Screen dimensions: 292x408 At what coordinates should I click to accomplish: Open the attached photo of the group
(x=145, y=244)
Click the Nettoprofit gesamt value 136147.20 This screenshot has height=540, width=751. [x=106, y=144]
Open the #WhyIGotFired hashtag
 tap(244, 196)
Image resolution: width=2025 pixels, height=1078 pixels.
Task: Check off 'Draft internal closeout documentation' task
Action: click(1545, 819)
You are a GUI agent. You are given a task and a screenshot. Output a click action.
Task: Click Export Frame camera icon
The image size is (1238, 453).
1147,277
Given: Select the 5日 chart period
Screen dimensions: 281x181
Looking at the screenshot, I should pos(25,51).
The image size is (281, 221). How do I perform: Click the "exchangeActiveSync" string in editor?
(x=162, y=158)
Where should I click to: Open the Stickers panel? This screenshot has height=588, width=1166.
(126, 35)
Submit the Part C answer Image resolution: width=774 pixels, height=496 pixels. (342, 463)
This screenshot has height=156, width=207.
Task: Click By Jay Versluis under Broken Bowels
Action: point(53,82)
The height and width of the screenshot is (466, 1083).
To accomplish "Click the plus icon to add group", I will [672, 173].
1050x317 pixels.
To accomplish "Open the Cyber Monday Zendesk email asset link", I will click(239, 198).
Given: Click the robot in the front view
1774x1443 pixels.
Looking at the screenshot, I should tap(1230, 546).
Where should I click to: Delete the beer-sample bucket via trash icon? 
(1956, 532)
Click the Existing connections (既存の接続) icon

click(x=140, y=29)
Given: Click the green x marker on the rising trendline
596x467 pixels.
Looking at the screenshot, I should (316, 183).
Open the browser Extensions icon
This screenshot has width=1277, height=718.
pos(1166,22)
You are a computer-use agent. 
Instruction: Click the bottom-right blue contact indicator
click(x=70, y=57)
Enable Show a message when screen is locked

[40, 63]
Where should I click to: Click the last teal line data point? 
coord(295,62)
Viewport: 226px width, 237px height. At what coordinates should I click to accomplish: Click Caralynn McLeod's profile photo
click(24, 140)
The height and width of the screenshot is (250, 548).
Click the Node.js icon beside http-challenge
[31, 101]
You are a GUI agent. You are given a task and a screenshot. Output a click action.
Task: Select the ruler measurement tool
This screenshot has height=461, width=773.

______________________________

**Consigne**
Recopiez à l'identique, et sans rien d'autre, le passage des enregistrements ci-dessus qui va de la ligne contenant « Given: Select the 5日 chart period » jusqu'à la ligne contenant « Action: point(53,82) », ces deux lignes comprises.

**Corrigé**
Given: Select the 5日 chart period
Screen dimensions: 281x181
Looking at the screenshot, I should pos(25,51).
The image size is (281, 221). How do I perform: Click the "exchangeActiveSync" string in editor?
(x=162, y=158)
Where should I click to: Open the Stickers panel? This screenshot has height=588, width=1166.
(126, 35)
Submit the Part C answer Image resolution: width=774 pixels, height=496 pixels. (342, 463)
This screenshot has height=156, width=207.
Task: Click By Jay Versluis under Broken Bowels
Action: point(53,82)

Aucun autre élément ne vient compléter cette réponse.